Passenger comfort is what they like to _talk_ about. That doesn't mean it's
what they're really trying to optimize. They optimize for density too, but
they're not about to advertise that. It's dangerous to mistake marketing for
reality. So yeah, they'll add another cabin tier. Then they'll charge a fee
for it _and_ reduce the seat pitch elsewhere on their next order. It works
really well when there are a few people who can pay for the upgrade out of
their own pocket (most companies won't reimburse for it), but that's not
really optimizing for comfort. And most people _never_ get to use the lounges.

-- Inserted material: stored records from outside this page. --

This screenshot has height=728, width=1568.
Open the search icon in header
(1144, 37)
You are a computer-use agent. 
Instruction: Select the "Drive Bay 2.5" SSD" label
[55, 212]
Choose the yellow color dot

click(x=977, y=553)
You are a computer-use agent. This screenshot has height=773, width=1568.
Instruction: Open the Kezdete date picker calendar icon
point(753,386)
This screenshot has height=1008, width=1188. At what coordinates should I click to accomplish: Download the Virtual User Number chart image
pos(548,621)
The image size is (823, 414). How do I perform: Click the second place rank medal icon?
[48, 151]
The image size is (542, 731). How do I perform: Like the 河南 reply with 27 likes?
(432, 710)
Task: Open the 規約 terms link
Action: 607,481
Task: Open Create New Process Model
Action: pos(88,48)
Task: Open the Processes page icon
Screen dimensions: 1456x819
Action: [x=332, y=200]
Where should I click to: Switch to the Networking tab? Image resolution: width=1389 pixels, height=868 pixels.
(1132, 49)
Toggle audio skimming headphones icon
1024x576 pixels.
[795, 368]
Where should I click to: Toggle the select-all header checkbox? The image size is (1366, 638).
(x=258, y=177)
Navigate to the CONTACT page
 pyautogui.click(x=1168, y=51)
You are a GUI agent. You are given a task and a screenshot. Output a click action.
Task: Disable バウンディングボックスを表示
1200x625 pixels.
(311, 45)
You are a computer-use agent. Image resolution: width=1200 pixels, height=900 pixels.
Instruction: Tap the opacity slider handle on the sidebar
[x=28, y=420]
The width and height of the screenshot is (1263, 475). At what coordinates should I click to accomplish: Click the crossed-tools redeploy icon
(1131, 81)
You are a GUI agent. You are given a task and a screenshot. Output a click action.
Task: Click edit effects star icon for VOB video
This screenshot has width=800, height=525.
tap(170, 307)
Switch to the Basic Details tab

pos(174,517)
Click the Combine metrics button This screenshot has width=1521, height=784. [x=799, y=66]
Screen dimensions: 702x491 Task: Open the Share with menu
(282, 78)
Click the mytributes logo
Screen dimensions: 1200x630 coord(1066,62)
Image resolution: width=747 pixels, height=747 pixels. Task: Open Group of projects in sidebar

It's good to be one of those extra-revenue types, but when I take advantage of
those things I'm keenly aware that I'm exercising a form of privilege. For
most people, air travel isn't getting more enjoyable.

------
oceliker
> The designers are considering adding facial recognition technology to the
> design.

Um, what

> In fitting with the trend towards more personalized, data-driven flying
> experiences, New Territory is keen to add facial recognition technology to
> the mix too.

> The idea is that as the seat wing recognizes that you've fallen asleep,
> it'll automatically turn off the movie playing on your IFE.

This could be the worst idea ever. Have cameras pointed at every flyer for the
duration of the flight, for the incredibly minor benefit of stopping your
movie? To me this sounds like they wanted to add facial recognition
regardless, so they found a problem to their solution.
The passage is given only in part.